▸ Task directions:
Within the records below, filter for lines carrying the word "screenshot" and copy them.

▸ Task inputs:
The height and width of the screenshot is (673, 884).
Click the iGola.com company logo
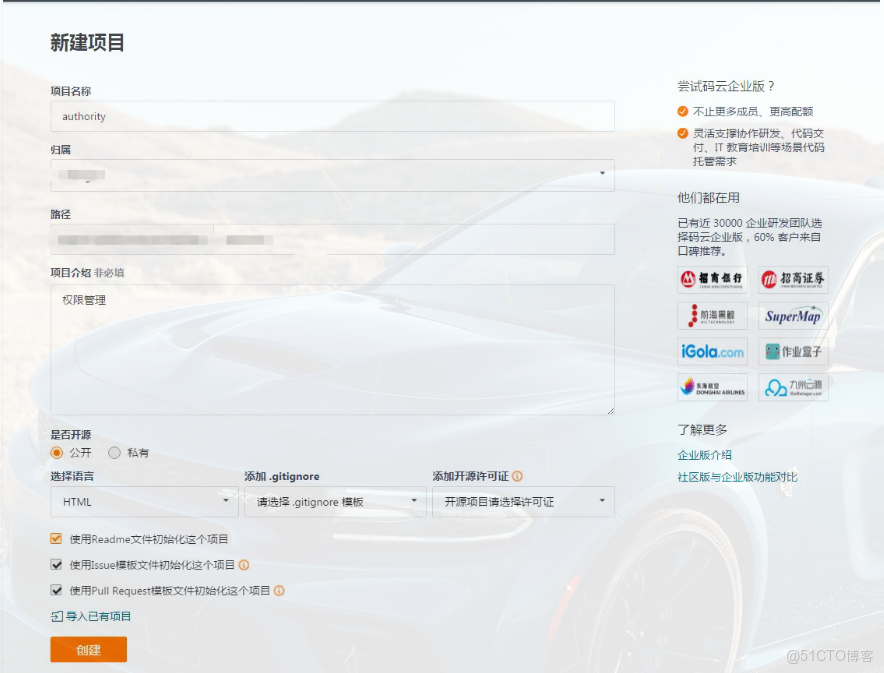pos(710,352)
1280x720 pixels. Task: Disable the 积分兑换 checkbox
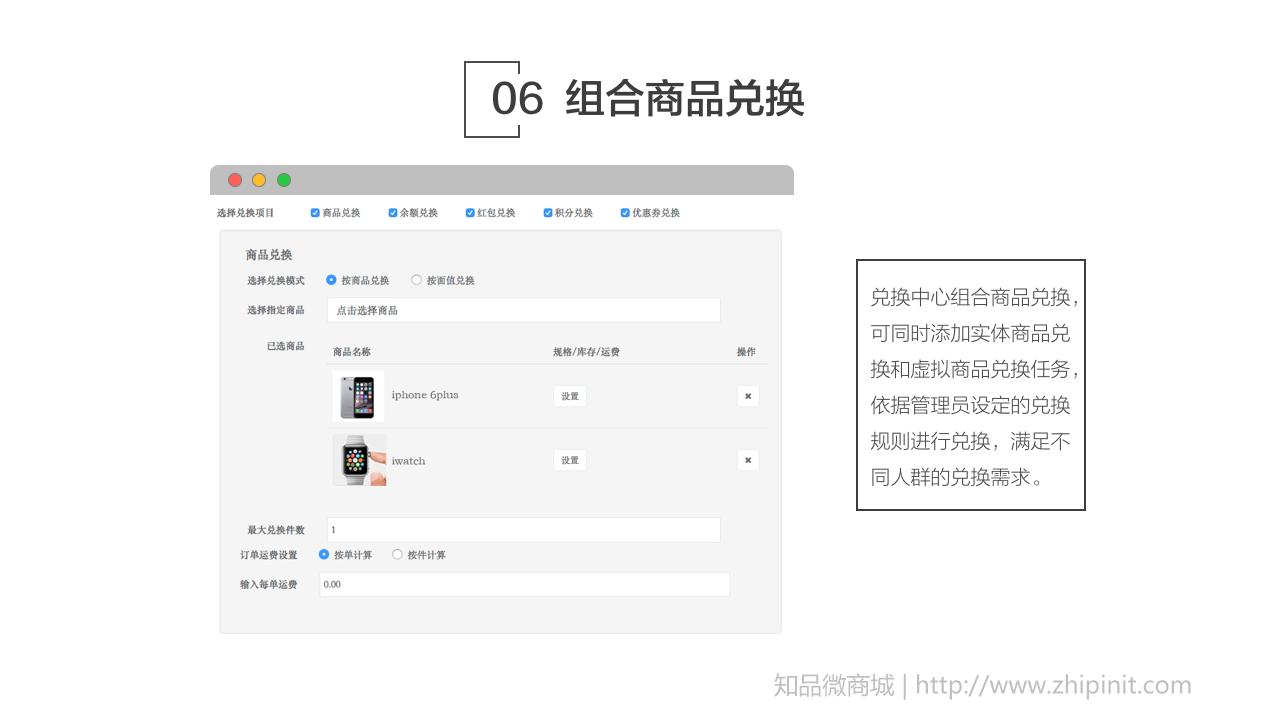point(548,213)
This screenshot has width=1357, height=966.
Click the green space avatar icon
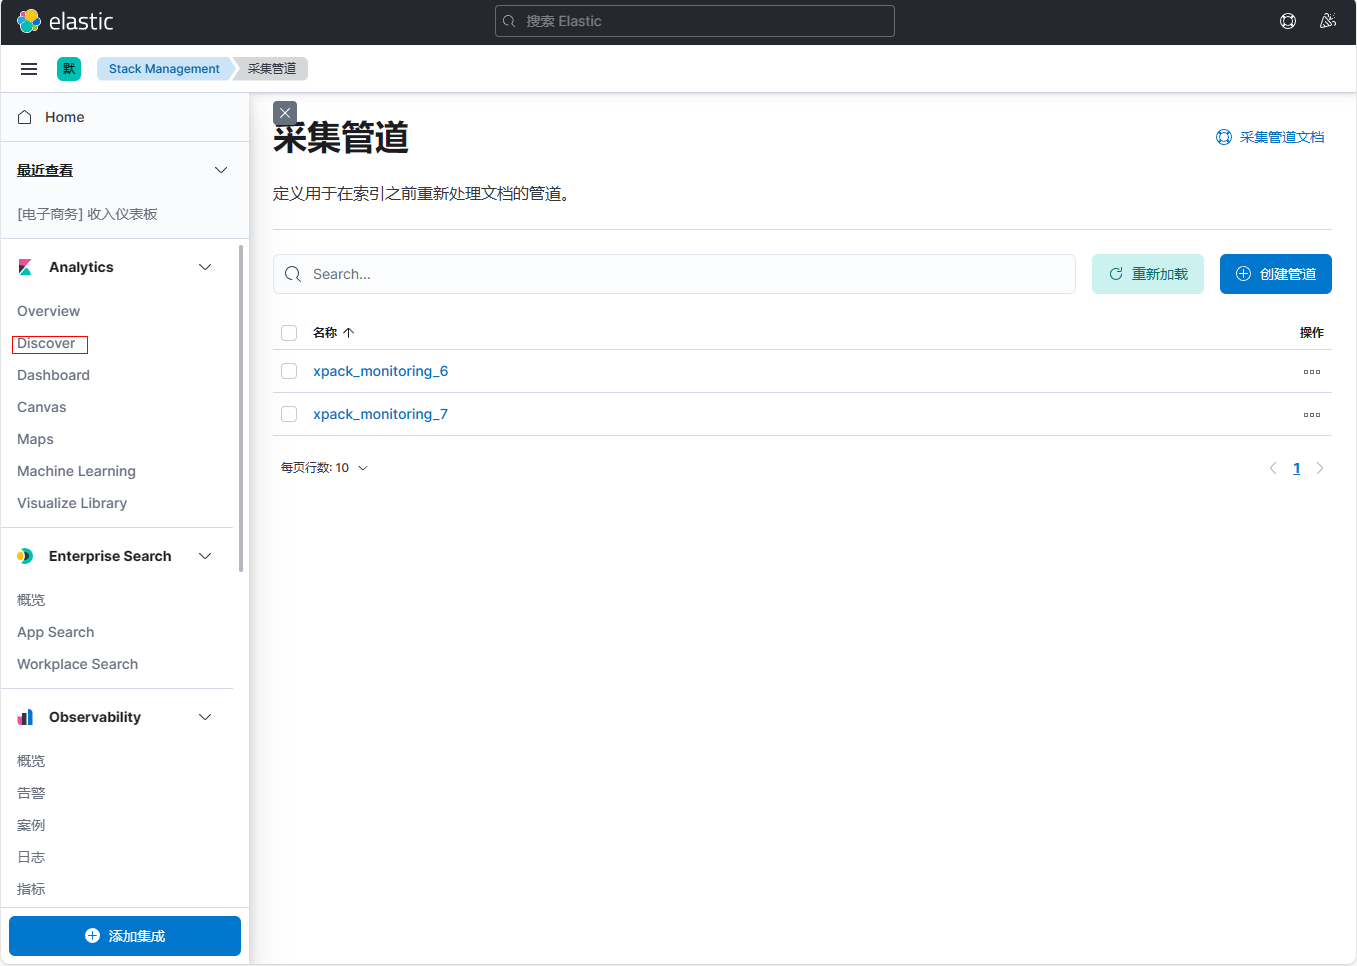69,69
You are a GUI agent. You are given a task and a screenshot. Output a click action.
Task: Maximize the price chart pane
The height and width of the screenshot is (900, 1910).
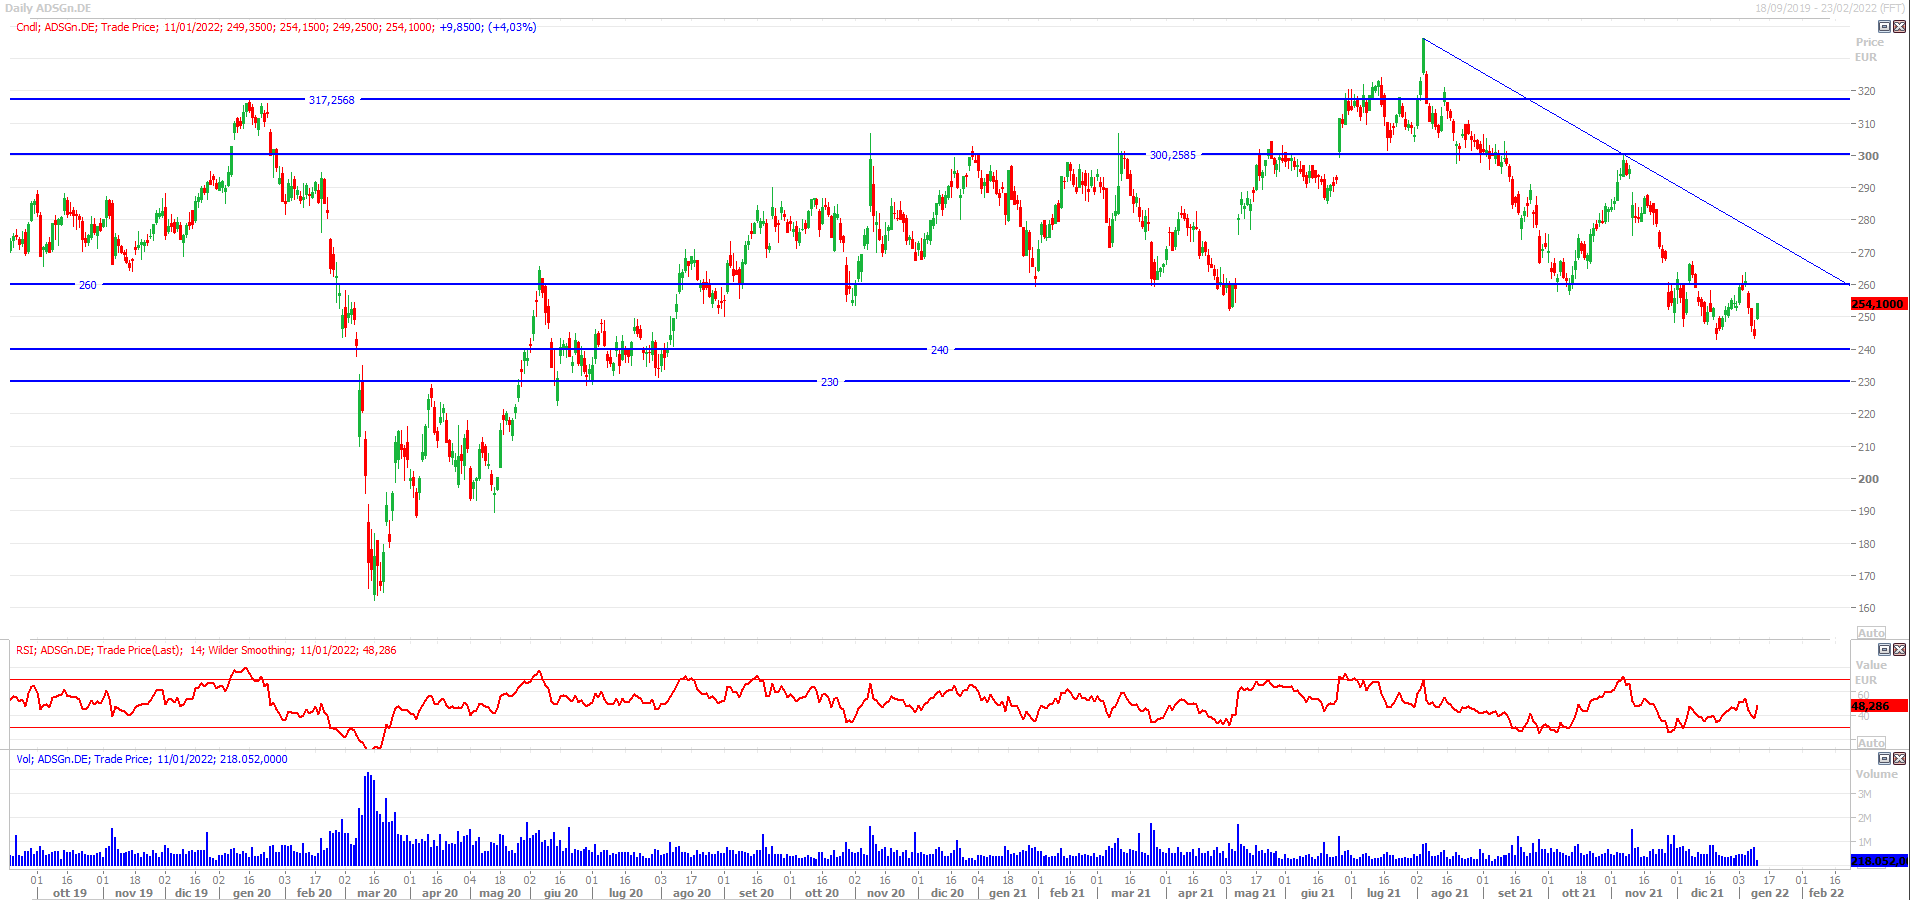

▸ Exercise output:
The height and width of the screenshot is (673, 884).
This screenshot has width=1357, height=966.
You are a GUI agent. You are given a task and a screenshot. Output a click action.
The height and width of the screenshot is (900, 1910).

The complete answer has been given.